**AIM OF THE TASK**
Pick out every line in the entries below that contains the word "icon", and copy each one.

**DATA ROWS**

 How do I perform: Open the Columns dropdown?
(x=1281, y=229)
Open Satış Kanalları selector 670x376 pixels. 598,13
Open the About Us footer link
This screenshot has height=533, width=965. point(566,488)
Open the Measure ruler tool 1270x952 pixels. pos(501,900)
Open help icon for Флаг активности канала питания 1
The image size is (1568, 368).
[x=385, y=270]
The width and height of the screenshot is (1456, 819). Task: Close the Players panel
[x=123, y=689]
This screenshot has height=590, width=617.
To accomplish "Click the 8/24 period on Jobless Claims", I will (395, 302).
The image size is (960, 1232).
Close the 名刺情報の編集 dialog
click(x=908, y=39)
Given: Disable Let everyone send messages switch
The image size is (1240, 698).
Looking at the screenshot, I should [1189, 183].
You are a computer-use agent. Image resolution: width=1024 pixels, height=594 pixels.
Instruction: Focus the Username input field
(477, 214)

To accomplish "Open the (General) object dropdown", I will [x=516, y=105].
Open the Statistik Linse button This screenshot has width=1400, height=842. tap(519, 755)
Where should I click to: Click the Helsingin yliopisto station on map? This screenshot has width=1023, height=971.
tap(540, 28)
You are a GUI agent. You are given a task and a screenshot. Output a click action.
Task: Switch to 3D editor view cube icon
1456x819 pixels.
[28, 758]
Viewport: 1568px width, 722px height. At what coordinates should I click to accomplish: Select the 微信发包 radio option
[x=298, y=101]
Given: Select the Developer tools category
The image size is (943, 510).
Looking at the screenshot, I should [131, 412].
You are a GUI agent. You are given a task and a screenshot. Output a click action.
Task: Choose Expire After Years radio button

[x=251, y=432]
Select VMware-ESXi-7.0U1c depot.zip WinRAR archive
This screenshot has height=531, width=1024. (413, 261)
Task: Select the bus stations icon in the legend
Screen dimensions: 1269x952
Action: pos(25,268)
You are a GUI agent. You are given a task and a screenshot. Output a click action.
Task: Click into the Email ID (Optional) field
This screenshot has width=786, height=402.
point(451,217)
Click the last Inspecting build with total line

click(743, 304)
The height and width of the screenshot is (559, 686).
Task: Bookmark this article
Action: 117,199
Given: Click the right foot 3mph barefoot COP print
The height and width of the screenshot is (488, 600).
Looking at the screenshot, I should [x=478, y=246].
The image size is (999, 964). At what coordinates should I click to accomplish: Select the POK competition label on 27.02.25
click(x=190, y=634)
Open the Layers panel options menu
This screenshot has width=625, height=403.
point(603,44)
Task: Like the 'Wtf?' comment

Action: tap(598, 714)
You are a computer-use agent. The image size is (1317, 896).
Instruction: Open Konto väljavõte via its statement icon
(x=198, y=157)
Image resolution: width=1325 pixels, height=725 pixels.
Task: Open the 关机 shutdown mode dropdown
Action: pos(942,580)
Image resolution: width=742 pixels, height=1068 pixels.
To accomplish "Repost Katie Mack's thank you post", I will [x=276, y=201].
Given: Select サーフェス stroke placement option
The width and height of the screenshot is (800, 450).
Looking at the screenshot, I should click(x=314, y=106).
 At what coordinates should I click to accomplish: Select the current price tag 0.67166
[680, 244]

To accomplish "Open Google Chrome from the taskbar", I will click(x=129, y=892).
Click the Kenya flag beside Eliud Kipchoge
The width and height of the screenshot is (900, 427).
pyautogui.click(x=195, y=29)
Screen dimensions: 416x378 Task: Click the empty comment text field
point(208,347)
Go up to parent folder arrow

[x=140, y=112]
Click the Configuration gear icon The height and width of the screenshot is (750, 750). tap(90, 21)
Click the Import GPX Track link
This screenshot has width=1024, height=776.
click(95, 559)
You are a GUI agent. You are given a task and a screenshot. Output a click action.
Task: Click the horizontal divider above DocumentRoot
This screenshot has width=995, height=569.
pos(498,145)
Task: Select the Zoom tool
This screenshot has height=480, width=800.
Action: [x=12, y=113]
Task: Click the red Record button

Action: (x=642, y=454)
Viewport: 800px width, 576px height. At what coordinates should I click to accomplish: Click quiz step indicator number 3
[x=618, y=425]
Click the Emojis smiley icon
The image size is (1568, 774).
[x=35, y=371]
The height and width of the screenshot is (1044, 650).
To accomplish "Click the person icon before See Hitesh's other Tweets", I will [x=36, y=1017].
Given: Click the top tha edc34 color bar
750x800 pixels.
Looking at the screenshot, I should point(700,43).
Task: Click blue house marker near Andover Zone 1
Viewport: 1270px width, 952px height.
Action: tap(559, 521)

**COMPLETE RESPONSE**
Open help icon for Флаг активности канала питания 1
Task: Switch to 3D editor view cube icon
Task: Select the bus stations icon in the legend
Instruction: Open Konto väljavõte via its statement icon
Click the Configuration gear icon The height and width of the screenshot is (750, 750). tap(90, 21)
Click the Emojis smiley icon
To accomplish "Click the person icon before See Hitesh's other Tweets", I will [x=36, y=1017].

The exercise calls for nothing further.